There can be plenty of repetition if even just one element isn’t right, until everything happens smoothly. Oh yeah, a lot of these transitions take place in the dark. Thank heavens for glow-in-the-dark tape!
Since the tech period can be demanding on everyone’s patience (because it does entail loads of waiting around and going through things over and over again), the actors can use it as a break from getting too emotional during scenes.
Thankfully, director Bobby Garcia, with his signature wit and humor, keeps things very light as all elements are being tried and thought out, whether he’s lightly making fun of an actor, or singing out lines from show tunes and asking us to identify the musical from which it came.
It’s funny when he quotes a line from an older show, and asks the kids to try and figure it out. There’s no problem though when a quote from “Hamilton” is thrown out.
As is always the case, by the time we’re in front of an audience, everything comes together, thanks to the hard work of everyone involved.
We have dressers with fast hands, stage crew in black, always ready to jump in and fix whatever needs to be taken care of, a musical director and musicians who have lived with this show and are prepared to play, a design team that has created a gorgeous playground for the performers to play in, and actors who know the musical’s story inside and out.
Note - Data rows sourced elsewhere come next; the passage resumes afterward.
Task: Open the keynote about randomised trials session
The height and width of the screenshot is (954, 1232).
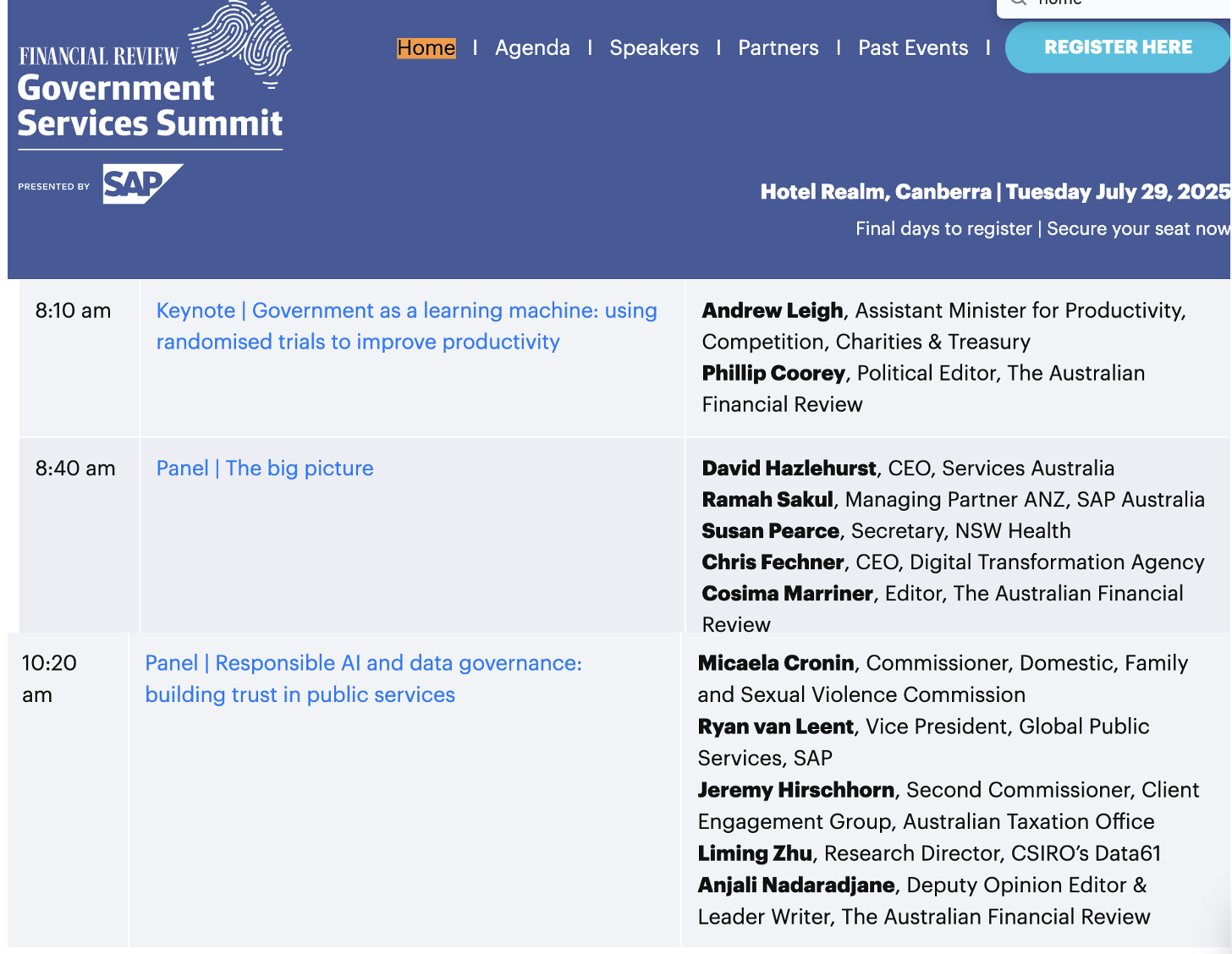Action: (x=406, y=326)
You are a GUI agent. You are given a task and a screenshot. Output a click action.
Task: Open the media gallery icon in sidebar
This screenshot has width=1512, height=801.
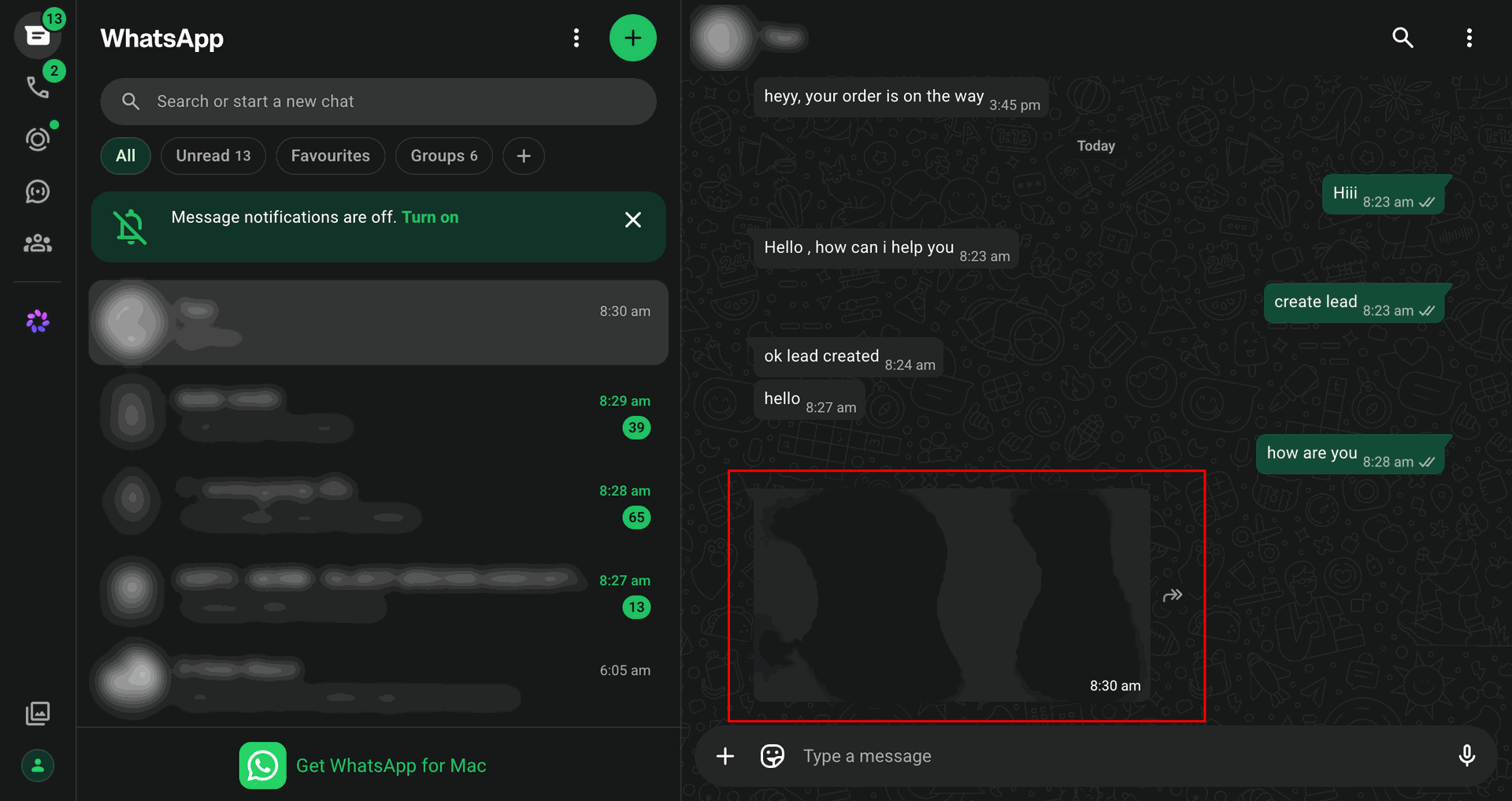point(38,714)
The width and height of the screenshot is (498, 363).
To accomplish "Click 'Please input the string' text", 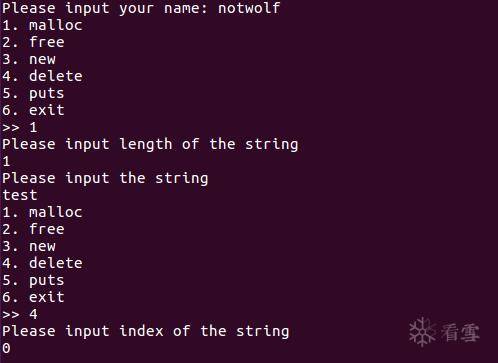I will 105,178.
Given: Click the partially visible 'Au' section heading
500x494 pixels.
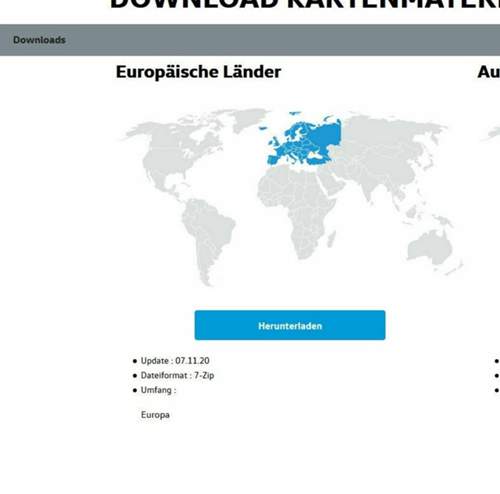Looking at the screenshot, I should (x=489, y=72).
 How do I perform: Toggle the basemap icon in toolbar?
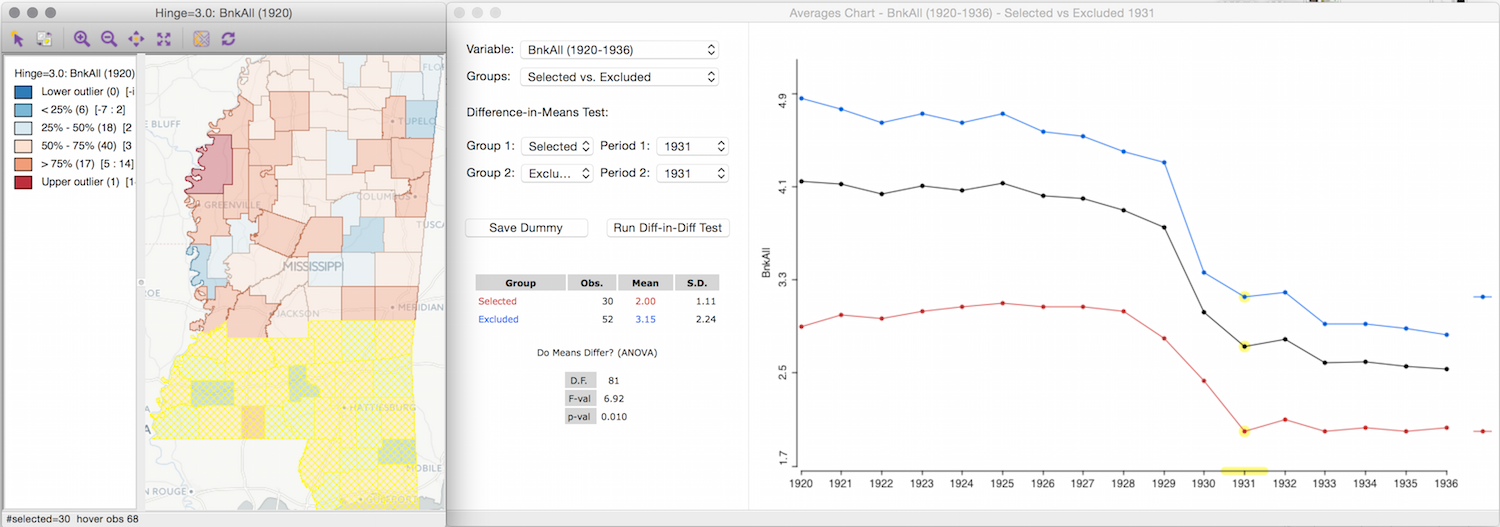click(x=201, y=39)
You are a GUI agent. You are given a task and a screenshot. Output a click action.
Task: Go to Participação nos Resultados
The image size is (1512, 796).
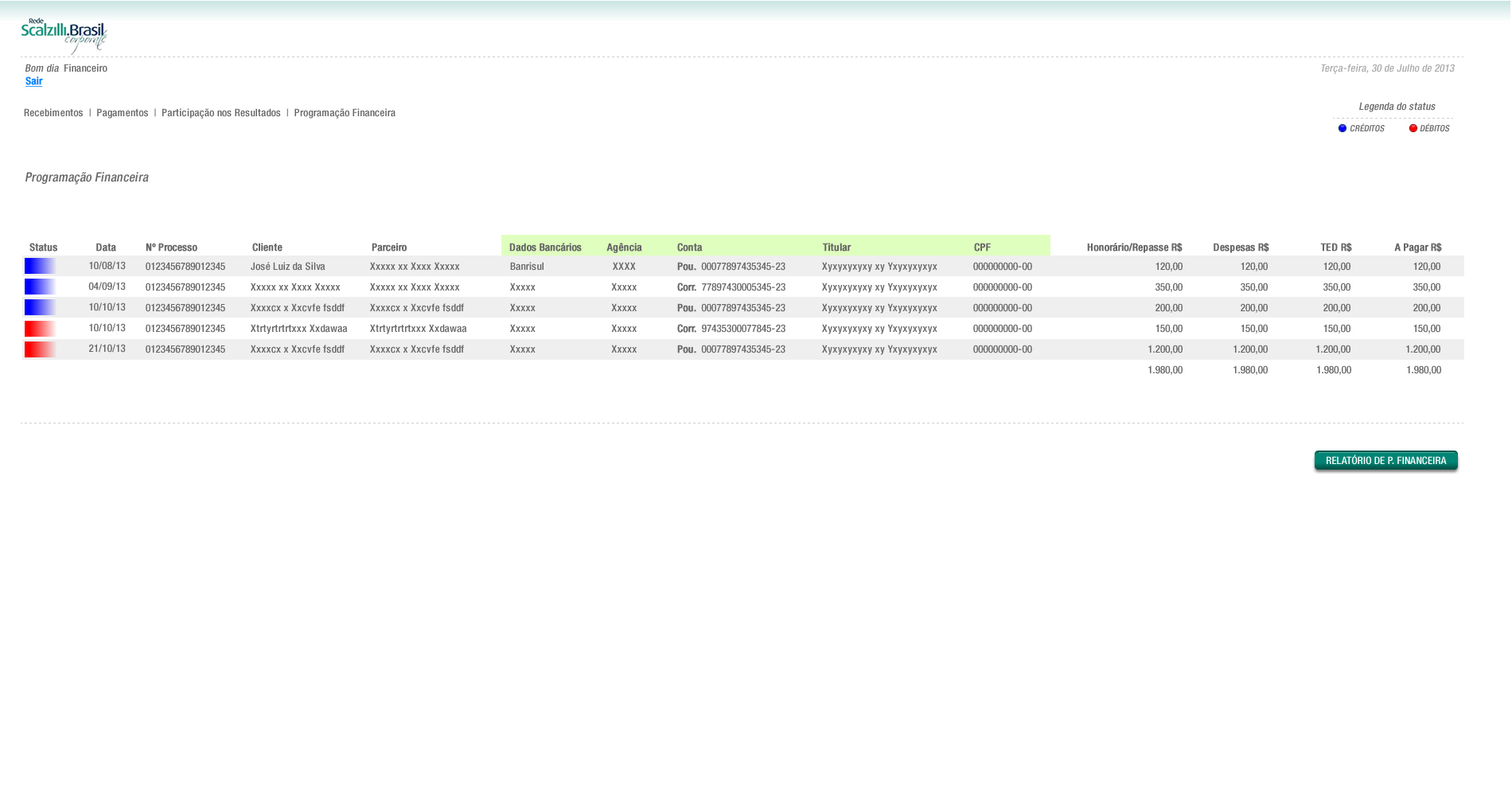point(220,113)
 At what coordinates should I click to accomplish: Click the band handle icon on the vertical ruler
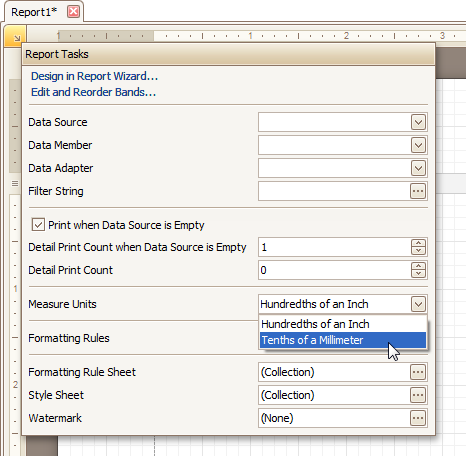pyautogui.click(x=15, y=183)
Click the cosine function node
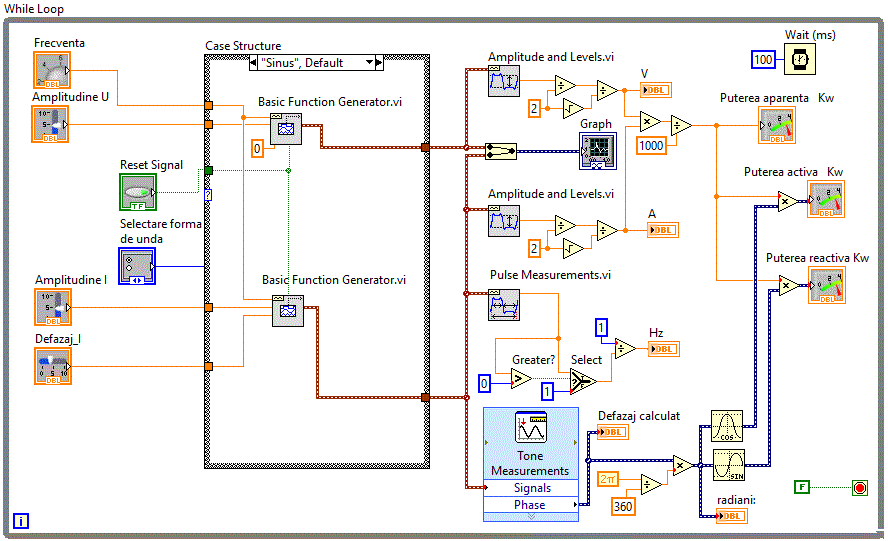Screen dimensions: 888x541 coord(727,425)
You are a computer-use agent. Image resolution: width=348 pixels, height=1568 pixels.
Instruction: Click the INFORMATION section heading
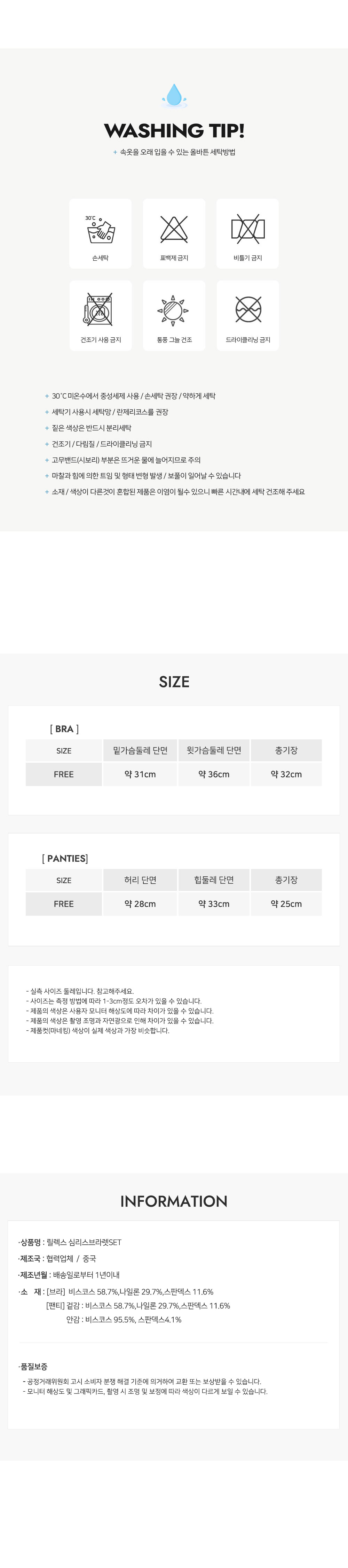[x=174, y=1201]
Tonight, our very first paying audience will be joining us. And we hope they will like what we’ve all put together.
However, whatever the reaction and response of the audiences who will come, my heart is grateful for the experience of “Fun Home.” This is no ordinary show, and this isn’t an ordinary story.
It is one of acceptance. Of relationships. Of family. Of understanding our parents and what they go through in life, whether or not in relation to us. Of having conversations that not too many people are brave enough to start. Of life, love and finding peace with the hand we were dealt, however crappy it might be.
Welcome to our house on Maple Avenue. Enjoy your visit.
“Fun Home” opens tonight at the Carlos P. Romulo Auditorium, RCBC Plaza, Makati City, and will run until Nov. 27. The show lasts for 100 minutes with no intermission. Call TicketWorld at 891-9999 or visit ticketworld.com.ph.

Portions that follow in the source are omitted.